Not once in any of these judicial failings has the courts intervened, and asked "hang on a mo, are you sure?". Leaving it to the prosecution and defence to "argue" (to the extent they're permitted) about technical or scientific is lunacy, and the courts do not even all the argument about such evidence to be fully explored (they know juries cannot follow it).
The most important thing that should come out of this is that the courts / judiciary themselves need to wise up on science and technology, and become more of an "inquiry" rather than an "argument". I think this is how things are done on the Continent, with courts being inquisitorial rather than adversarial. It seems to me that whilst our courts are adversarial, we're going to continue to have screw ups like this.
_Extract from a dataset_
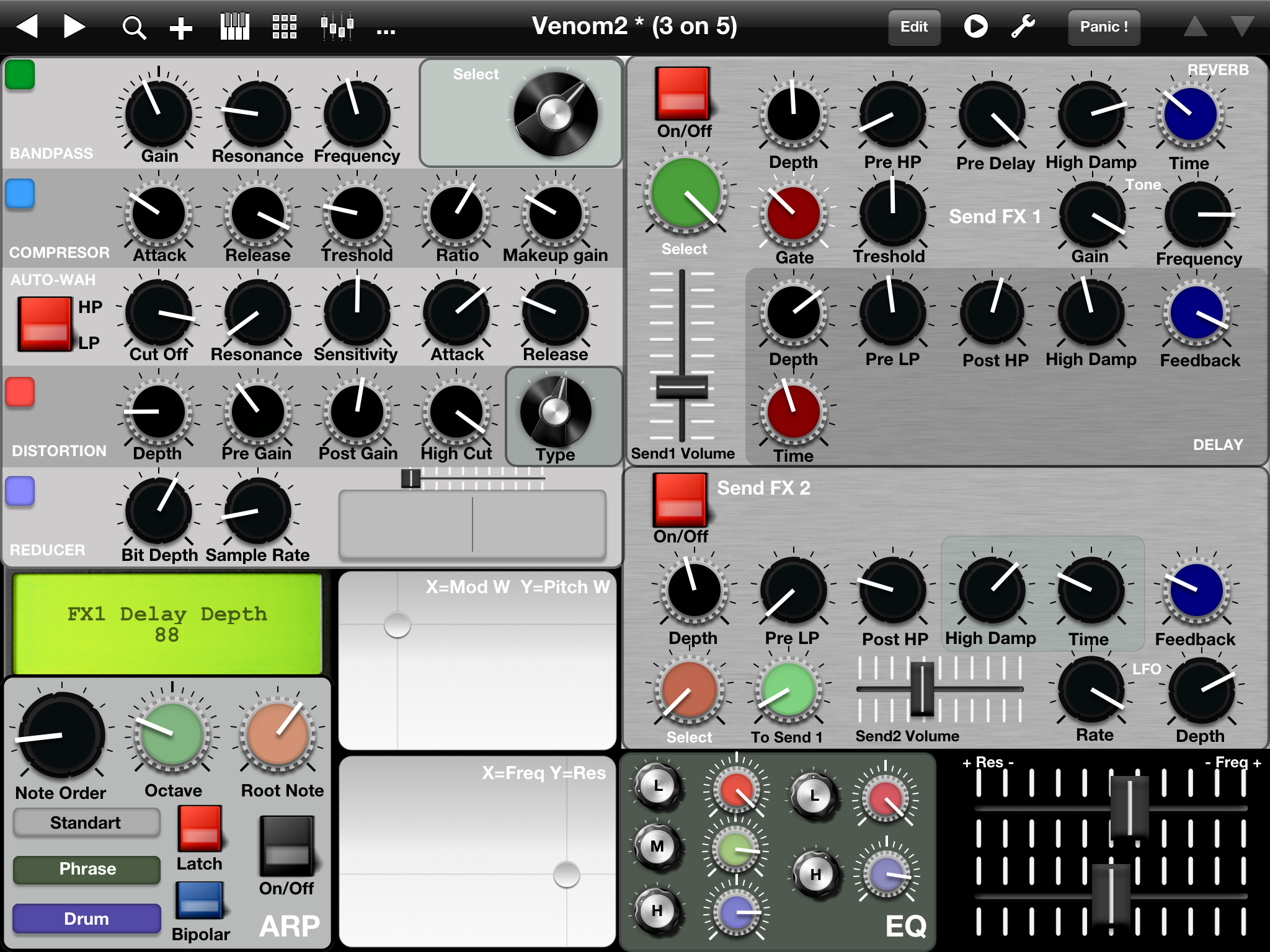This screenshot has height=952, width=1270.
Task: Toggle the Auto-Wah HP/LP switch
Action: pos(45,324)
The fact that the courts have repeatedly been hoodwinked and that the courts / judiciary have not acted to prevent that happening again suggests to me that they're as culpable in the Horizon Scandal, and every other similar judicial scandal. If they continue to refuse to acknowledge that they have a problem, they are not doing their job.
Firstly, I overall agree with the points that Prof. Sommer raised. Although I would point out the way law enforcement has gone, is following the ISO standard. Whilst I can see this has a value, it's led to examiners that follow a set process without thought for what they are doing. Then due to the sheer volume of work versus staffing levels, the emphasis is put on throughput of work and not eye for detail, with the idea being that, 'if it gets challenged, we'll spend more time on it later'.
Over the last 20+ years I've seen a stream of examiners who got caught in the 'CSI effect'. Where they think it looks 'cool' on TV and they want to do it. The universities then provided, expensive but mainly, pretty useless courses on the subject to follow the trend (and money). It is also worth pointing out the number of university places versus the number of available job positions don't tally. Don't get me wrong, some can be trained and make good examiners and some are great at following the set procedure in front of them but can't do anything else if an issue arises.
The software was frequently updated, but as highlighted, this wasn't always a good thing and often led to spurious results. I've had to revisit many of previous cases after an 'issue' has been discovered in the software to see if that issue would play a part in my case.
Luckily for me, I found an escape from the law enforcement side of forensics, as sadly, it's not what it was or anything like it should be, to the point where I genuinely feel that if I was so inclined to perform defence work, I could find enough fault in the vast majority of computer and phone examinations to bring the evidence into question.